● TASK STATEMENT: No picture belongs in the answer, which must hold exactly the lines from the one with "The height and width of the screenshot is (824, 1331)." through the final line below.
++++++++
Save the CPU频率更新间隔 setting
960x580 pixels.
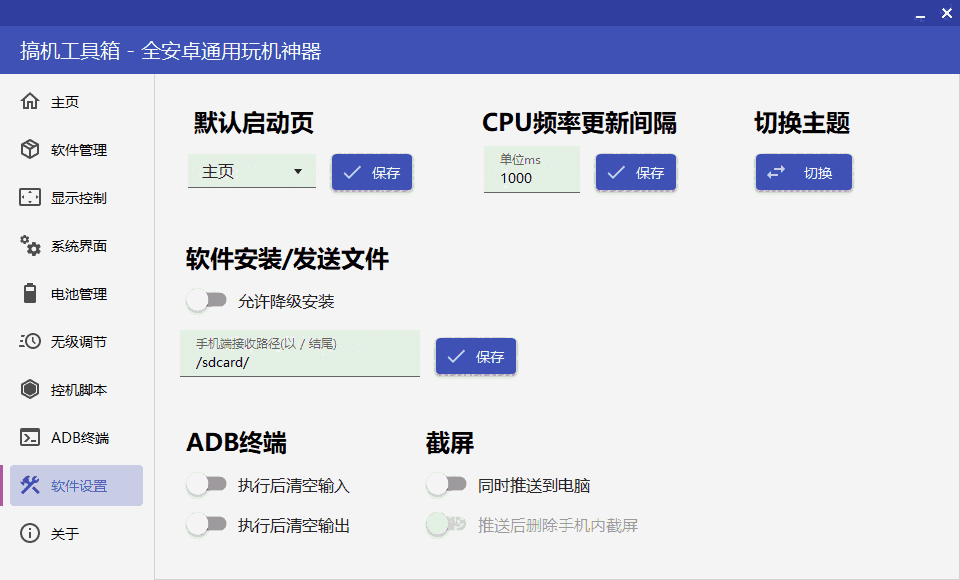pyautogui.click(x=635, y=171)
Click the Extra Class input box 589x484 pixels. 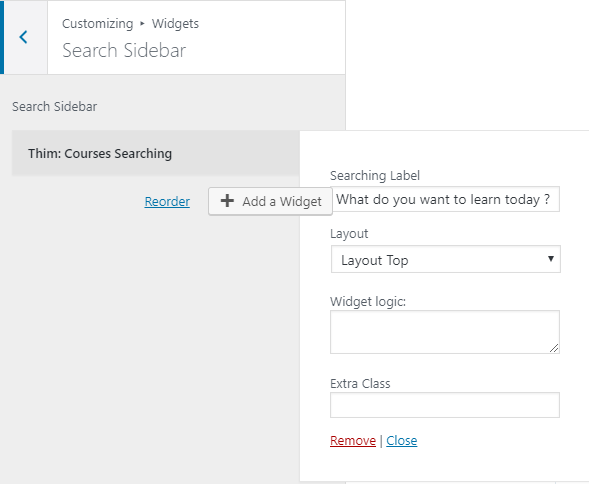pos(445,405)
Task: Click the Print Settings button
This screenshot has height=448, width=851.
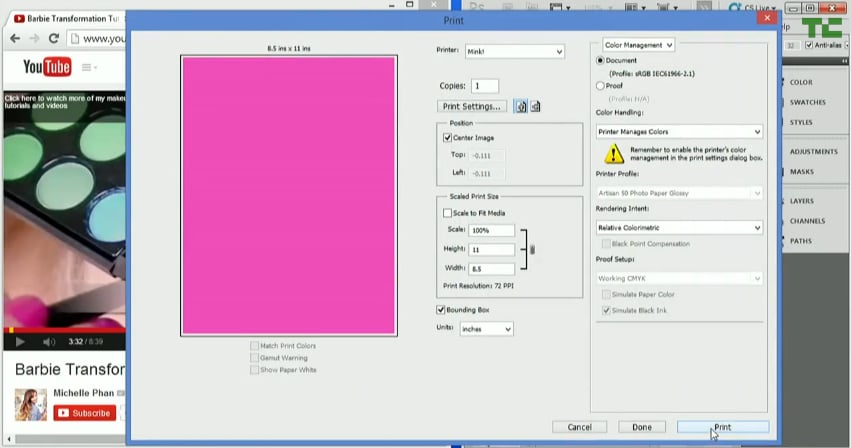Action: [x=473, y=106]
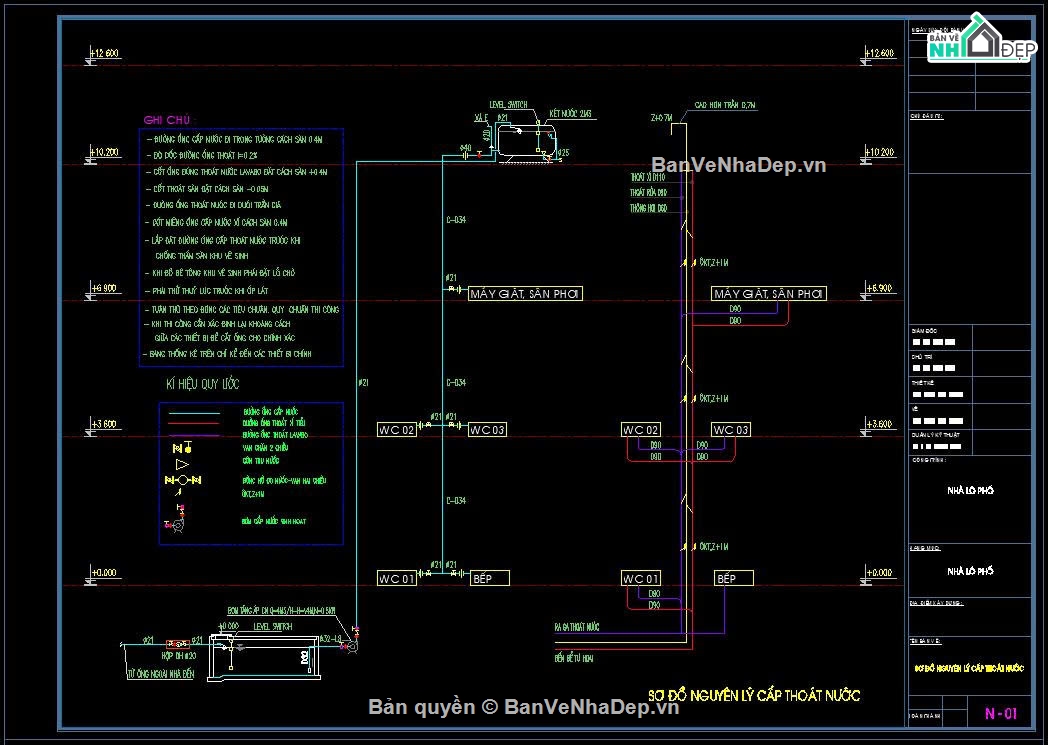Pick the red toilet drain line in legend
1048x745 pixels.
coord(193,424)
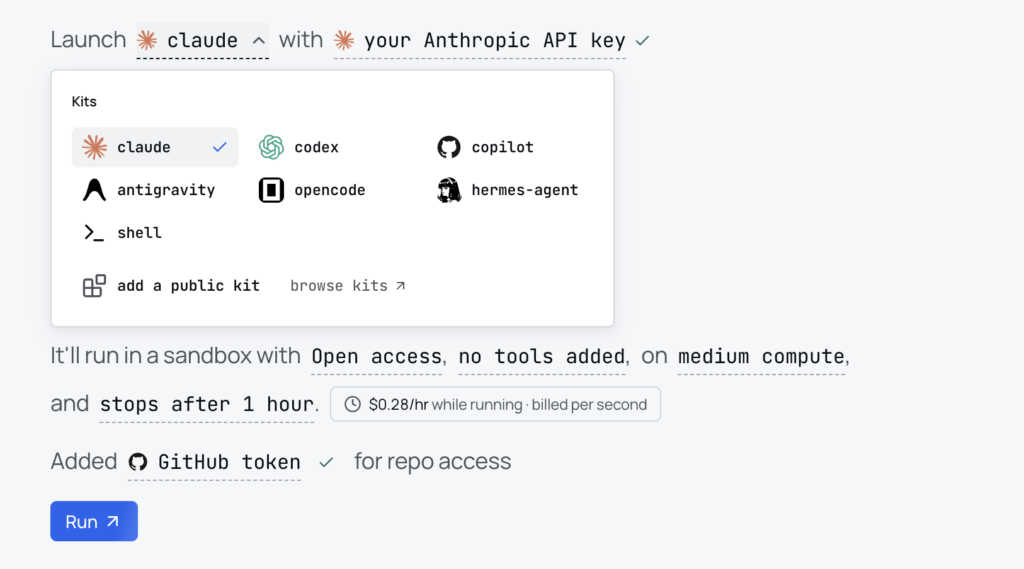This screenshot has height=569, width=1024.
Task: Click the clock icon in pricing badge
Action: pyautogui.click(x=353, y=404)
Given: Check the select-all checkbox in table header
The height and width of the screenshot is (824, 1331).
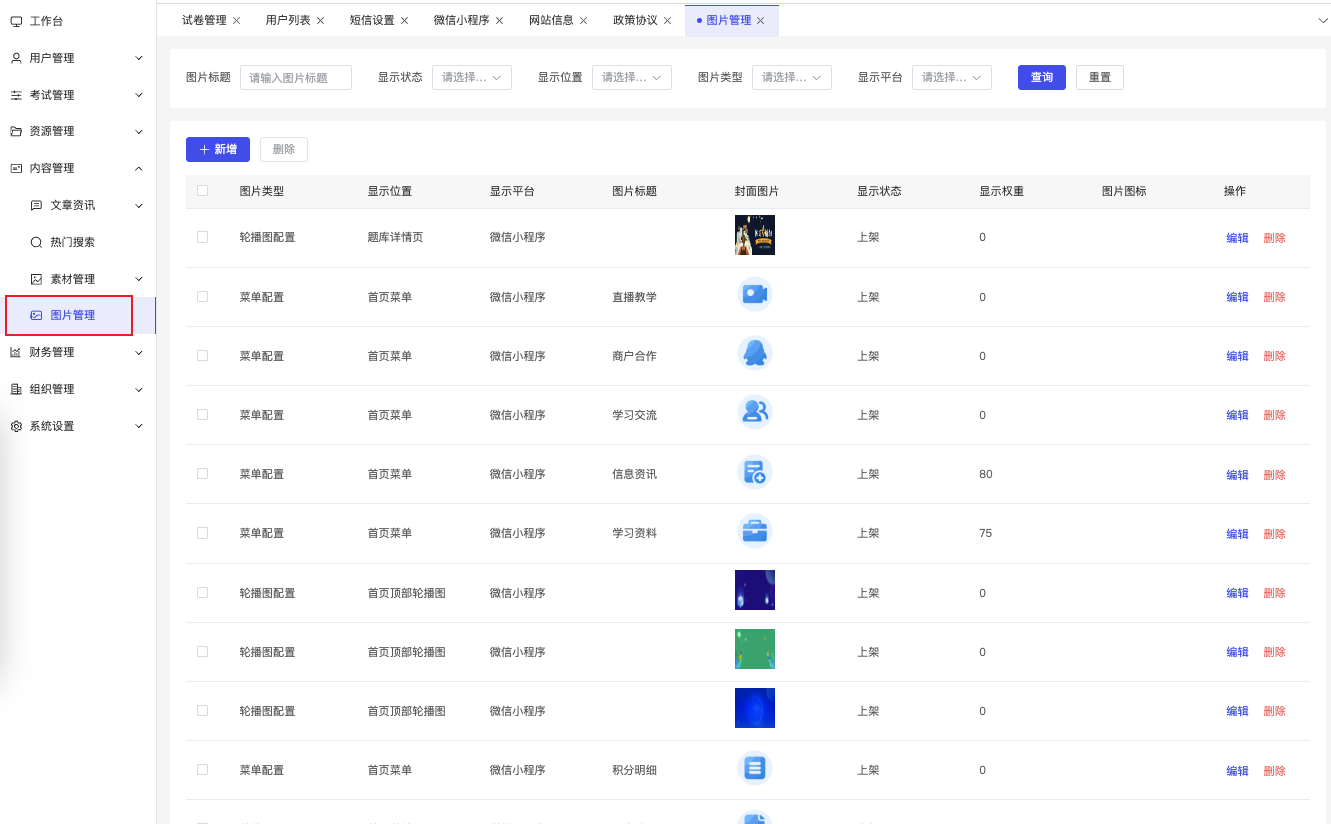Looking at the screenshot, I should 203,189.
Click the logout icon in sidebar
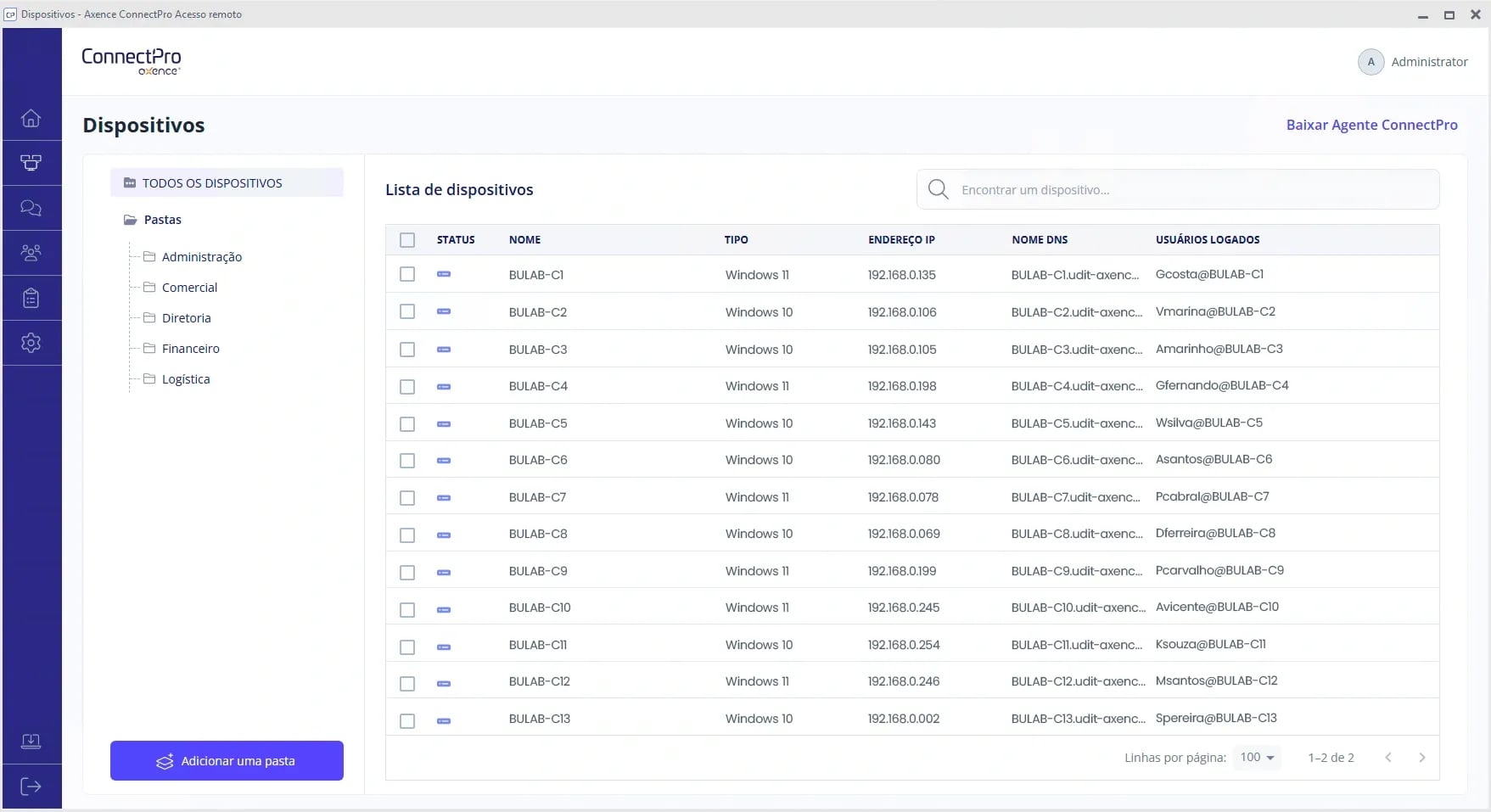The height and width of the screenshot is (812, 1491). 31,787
++++++++
● OUTPUT:
The height and width of the screenshot is (824, 1331).
Looking at the screenshot, I should 203,189.
Click the logout icon in sidebar
The height and width of the screenshot is (812, 1491). 31,787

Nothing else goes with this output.